If you’re renting an apartment and decide to move because of career, romance, or wanting a change of scene, all you have to do is break the lease. When you own your home, it’s not as easy although you have the advantage of being able to sell and get your equity back, or rent it out. Depending on how much you built up your business, you can either let it earn you passive income from owning but not operating it or see if you can sell it.

But it can take ages to get a buyer as it’s not as simple as selling a home in a highly responsive market like NYC. It can take easily a year or more to sell a business if you don’t want to run it anymore. So in essence…majorly growing a business can result in giving yourself an incredibly stressful job you didn’t want.

Most of all though, the bigger the operation then the less freedom you have to work on your own projects, travel, or do other things that make you happy. Our society is dumb and ass-backwards, and teaches you that accumulating billions of dollars at the expense of others is this amazing virtue and that you need to spend 60 hours a week at whatever you do to have some lame sense of moral superiority.

We miss out on so much of the human experience because of having to pay bills. No one ever says they wish they spent more time at the office on their deathbed, do they?

Speaking just for myself, I started Sonic Toad so I could build something that was truly mine but that would also give me the freedom to work on whatever I wanted: games, music, e-courses, books, and other kinds of media. Where I could rant on Twitter about toads all day and it actually winds up getting me fans and even clients.
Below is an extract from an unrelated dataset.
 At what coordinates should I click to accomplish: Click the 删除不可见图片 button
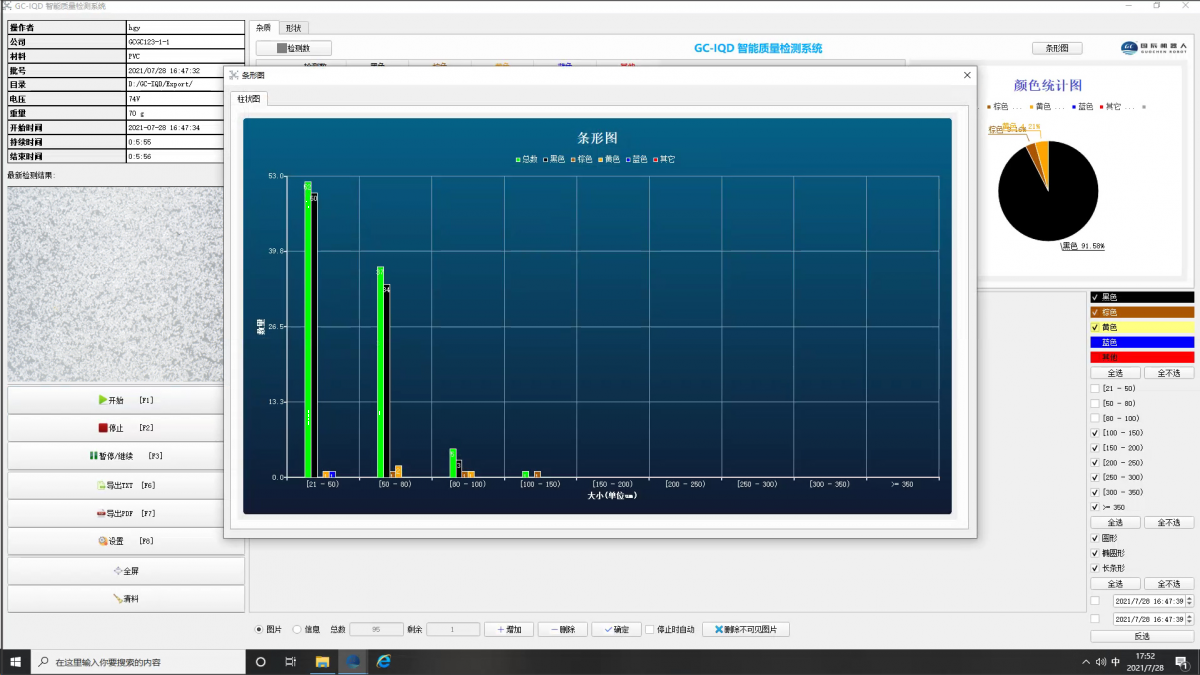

Be able to travel for both work and just whenever I feel like it, and not have to say no to speaking gigs and conventions because I’m forced to be somewhere or can only get my work done in a certain location.

Keeping it small or solopreneur doesn’t mean you have to forego making a pretty handsome income, or say no to ambitious projects. It just means that you don’t want to endlessly grow to cane toad size when your needs weren’t met at oak toad size but American toad is juuuust right.

There’s much joy to be found in keeping small business actually small (no matter what size, color, and overall wartiness your metaphorical amphibian of choice is in this case!)